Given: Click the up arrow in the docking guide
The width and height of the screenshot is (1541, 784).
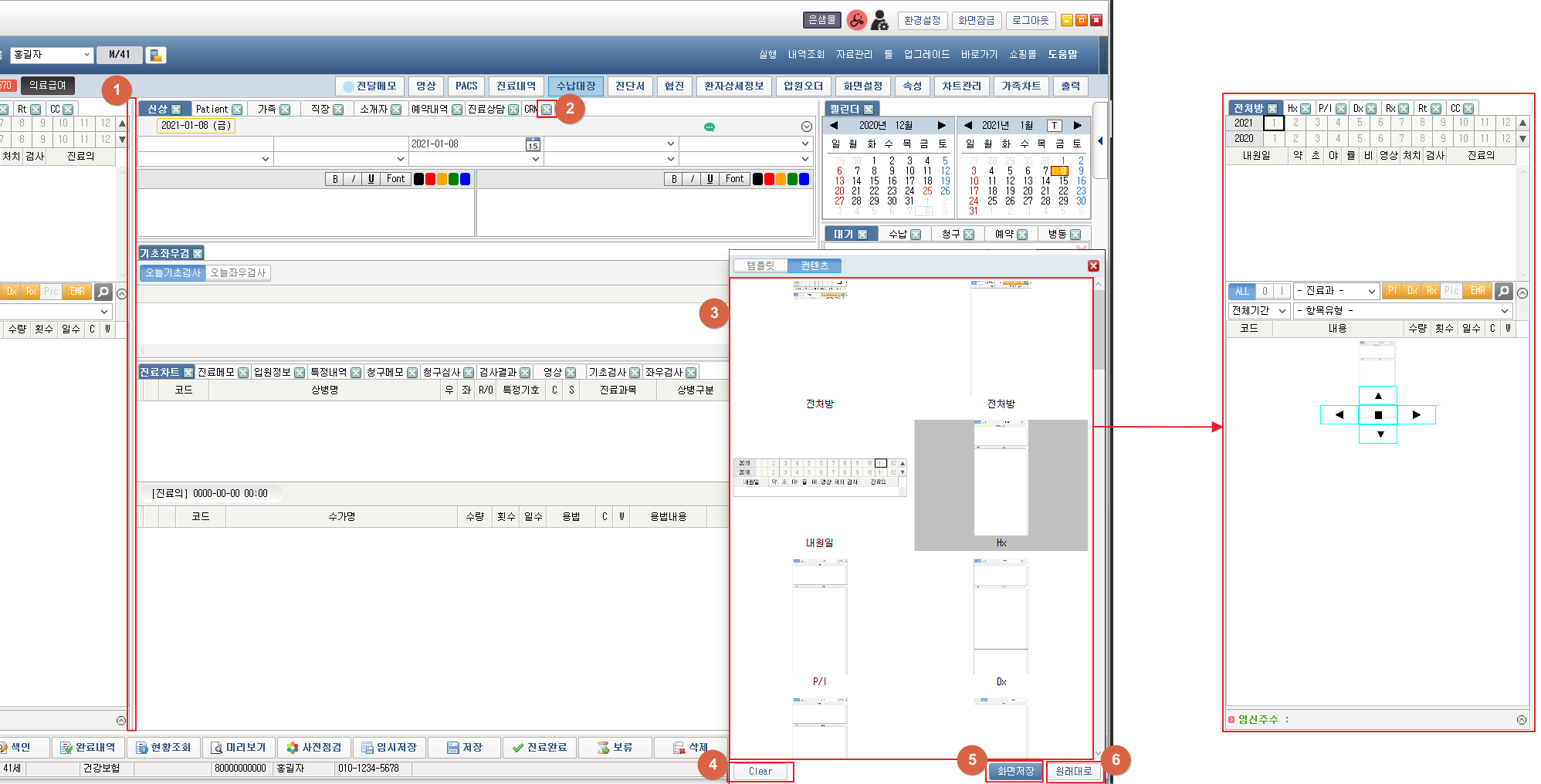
※
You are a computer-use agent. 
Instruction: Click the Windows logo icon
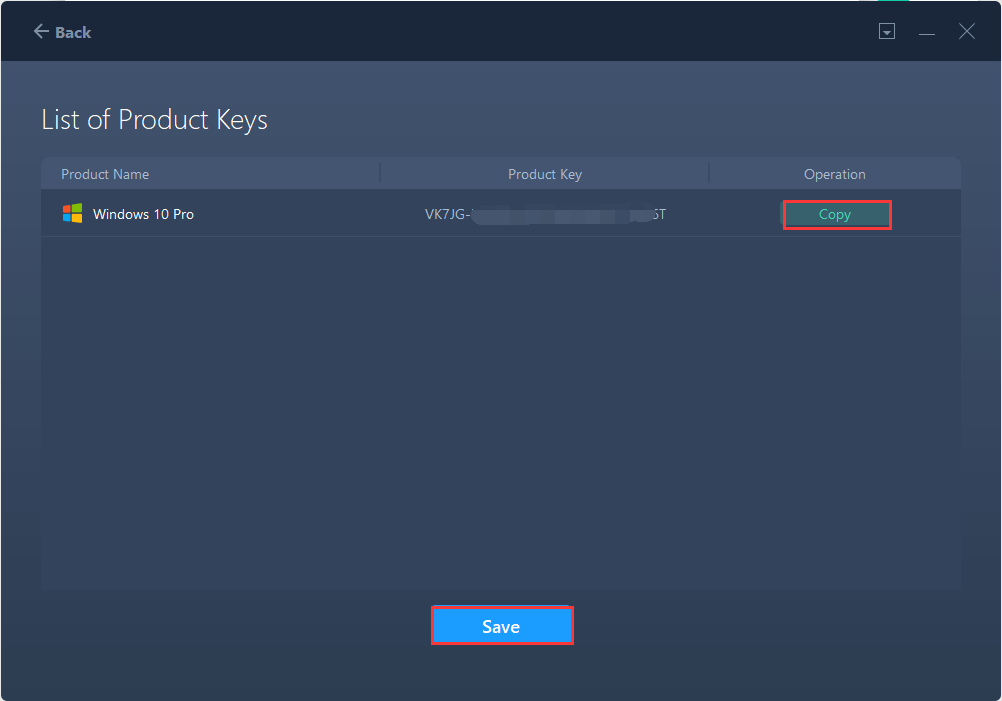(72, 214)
※
◆ What you are asked to do:
All lines above from the line with "Given: Click the" through the line with "The width and", both included, are to be set down exactly, with nothing else.

◆ Answer section:
Given: Click the up arrow in the docking guide
The width and height of the screenshot is (1541, 784).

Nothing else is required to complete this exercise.